(Originally published in the Philadelphia Inquirer 2/29/08.)
It is a few more weeks until the vernal equinox, when daylight hours and nighttime become approximately the same length of time. And although it seems we haven’t had a real winter here in Philadelphia yet (and I say yet because we could and most likely will still get walloped), I, for one, am already anticipating spring’s arrival. Just this past week, the tender green tips of daffodils planted outside my back door poked brave shoots out through the still frigid ground. Just the sight of those intrepid sprouts made something stir in me. Some hankering – some yearning that will be fulfilled as soon as I have some sun on my back and some dirt on my hands. I long to be in the garden.
There are certain things I do like about winter. I love being by a blazing fire on a blustery, blizzardy Sunday with all the Sunday papers and some books and magazines and hot chocolate lined up at the ready. I love it for about a day or two. And therein lies the problem. Winter is simply too long. Or maybe it needs to be long, so that we do anticipate spring with the proper reverence. Maybe the whole deal with winter is that it is hard, like much of life, and then when the easy, breezy days of spring and summer come, we feel rewarded somehow, like we’ve earned something.
In Philadelphia we do enjoy a true spring. I have lived for long periods of time in Colorado, southern California, and Chicago, and except for Colorado, I never really experienced the luxurious bounty of spring days that giddily present themselves for weeks at a time. At the beaches in southern California, spring and early summer are usually cool and gray and fogged in. You get nice blooms in the garden there year-round, so spring doesn’t engender the same mania. Chicago does have spring, but it lasts about a week – you go from six months of bone-numbing, soul-searing winter to trees and lilacs blooming prettily for a week; straight to heat, humidity, cicadas, and cracking thunderstorms.

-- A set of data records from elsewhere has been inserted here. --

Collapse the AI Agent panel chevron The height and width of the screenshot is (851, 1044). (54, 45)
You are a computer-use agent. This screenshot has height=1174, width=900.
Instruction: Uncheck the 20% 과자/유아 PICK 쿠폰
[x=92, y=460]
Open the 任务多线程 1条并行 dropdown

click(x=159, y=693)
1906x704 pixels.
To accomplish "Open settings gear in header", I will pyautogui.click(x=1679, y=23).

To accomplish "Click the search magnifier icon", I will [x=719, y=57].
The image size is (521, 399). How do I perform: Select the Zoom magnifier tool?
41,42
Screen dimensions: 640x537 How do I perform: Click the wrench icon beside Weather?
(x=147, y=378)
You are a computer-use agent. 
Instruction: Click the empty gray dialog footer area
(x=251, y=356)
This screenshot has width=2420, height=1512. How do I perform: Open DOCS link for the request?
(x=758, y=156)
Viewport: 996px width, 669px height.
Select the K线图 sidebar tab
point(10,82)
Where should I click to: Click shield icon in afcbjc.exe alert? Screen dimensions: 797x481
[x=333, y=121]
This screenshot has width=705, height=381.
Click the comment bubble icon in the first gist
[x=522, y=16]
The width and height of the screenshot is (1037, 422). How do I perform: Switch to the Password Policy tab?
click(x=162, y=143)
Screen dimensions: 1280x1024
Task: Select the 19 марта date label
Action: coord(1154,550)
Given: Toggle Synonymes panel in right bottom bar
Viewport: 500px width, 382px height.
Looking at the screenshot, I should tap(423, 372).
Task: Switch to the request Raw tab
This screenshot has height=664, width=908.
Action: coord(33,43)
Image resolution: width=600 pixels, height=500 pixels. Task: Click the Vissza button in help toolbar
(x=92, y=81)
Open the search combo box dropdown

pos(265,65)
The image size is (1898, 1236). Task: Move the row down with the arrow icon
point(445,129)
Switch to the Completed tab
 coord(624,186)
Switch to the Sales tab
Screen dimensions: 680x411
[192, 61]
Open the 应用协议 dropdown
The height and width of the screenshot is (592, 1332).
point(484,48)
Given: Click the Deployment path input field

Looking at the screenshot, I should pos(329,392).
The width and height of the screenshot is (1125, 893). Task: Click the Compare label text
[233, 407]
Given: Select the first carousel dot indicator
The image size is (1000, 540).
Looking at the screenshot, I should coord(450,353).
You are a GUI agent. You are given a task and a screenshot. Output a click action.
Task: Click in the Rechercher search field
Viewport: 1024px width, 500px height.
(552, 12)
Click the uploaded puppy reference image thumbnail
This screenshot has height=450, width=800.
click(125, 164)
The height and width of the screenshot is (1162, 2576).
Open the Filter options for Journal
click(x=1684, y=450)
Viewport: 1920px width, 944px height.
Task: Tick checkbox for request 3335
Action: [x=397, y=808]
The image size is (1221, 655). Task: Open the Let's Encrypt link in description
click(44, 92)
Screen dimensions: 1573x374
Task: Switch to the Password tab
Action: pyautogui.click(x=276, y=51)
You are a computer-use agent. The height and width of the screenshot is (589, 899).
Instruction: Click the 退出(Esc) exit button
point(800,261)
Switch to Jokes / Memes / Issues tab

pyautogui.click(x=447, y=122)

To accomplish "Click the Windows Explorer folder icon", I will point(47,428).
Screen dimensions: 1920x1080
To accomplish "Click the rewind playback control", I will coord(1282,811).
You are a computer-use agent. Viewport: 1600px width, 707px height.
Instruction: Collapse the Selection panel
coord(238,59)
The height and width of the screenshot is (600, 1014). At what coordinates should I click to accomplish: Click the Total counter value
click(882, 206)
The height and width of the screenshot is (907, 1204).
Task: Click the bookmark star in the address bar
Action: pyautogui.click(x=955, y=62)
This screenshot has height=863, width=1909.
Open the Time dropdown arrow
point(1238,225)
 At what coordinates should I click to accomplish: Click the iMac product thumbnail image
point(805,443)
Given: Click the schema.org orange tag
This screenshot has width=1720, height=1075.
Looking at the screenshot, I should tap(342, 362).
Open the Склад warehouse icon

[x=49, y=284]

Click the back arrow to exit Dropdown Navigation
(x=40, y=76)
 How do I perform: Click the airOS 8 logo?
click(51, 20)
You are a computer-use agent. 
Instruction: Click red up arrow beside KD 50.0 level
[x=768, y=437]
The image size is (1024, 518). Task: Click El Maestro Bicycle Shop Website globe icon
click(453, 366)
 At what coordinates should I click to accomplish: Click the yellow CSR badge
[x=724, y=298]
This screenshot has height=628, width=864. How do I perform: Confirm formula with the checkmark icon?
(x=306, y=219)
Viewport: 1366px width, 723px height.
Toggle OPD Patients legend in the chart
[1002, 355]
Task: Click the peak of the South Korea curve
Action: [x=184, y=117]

In order to stave off my itch to get outside and into the garden I can satisfy myself with gardening catalogs, and with online gardening sites. I can also peruse my collection of gardening books, which is almost as satisfying as browsing through cookbooks, and a lot less work than the real thing. Maybe this will be the year I will succeed with keeping alive a night blooming cereus, selenicereus grandiflorus, that fragrant queen of the night.
It is hard to make yourself wait until it is safe to get out in the garden. I start haunting the plant nurseries way too soon, drifting hopefully through the aisles with other wan winter souls, wanting to disregard the advice to not plant until Mother’s Day. I go ahead and plant some containers – instant gratification – and I can lug those indoors if need be. A gardenia plant always cheers, and an inhalation of its fragrant blossom can transport you immediately to other more tropical, sensuous worlds.
By springtime, we have either gotten a good running start on the resolutions we made for the New Year, or we have discarded them. No matter, spring is a time for renewal, more so, really, than the New Year, which takes place in the dead of winter. New Year’s resolutions often involve giving up pleasurable things; spring usually invites us open up to pleasure and joy and a little craziness. Emily Dickinson said, “A little madness in the Spring/Is wholesome even for the King.”
So if your daydreams are turning toward fields of bright yellow daffodils, city streets lined with graceful canopies of pink and white blossoms, longer days, and a little madness, take heart. And remember, the very best thing about spring is that summer is right around the corner.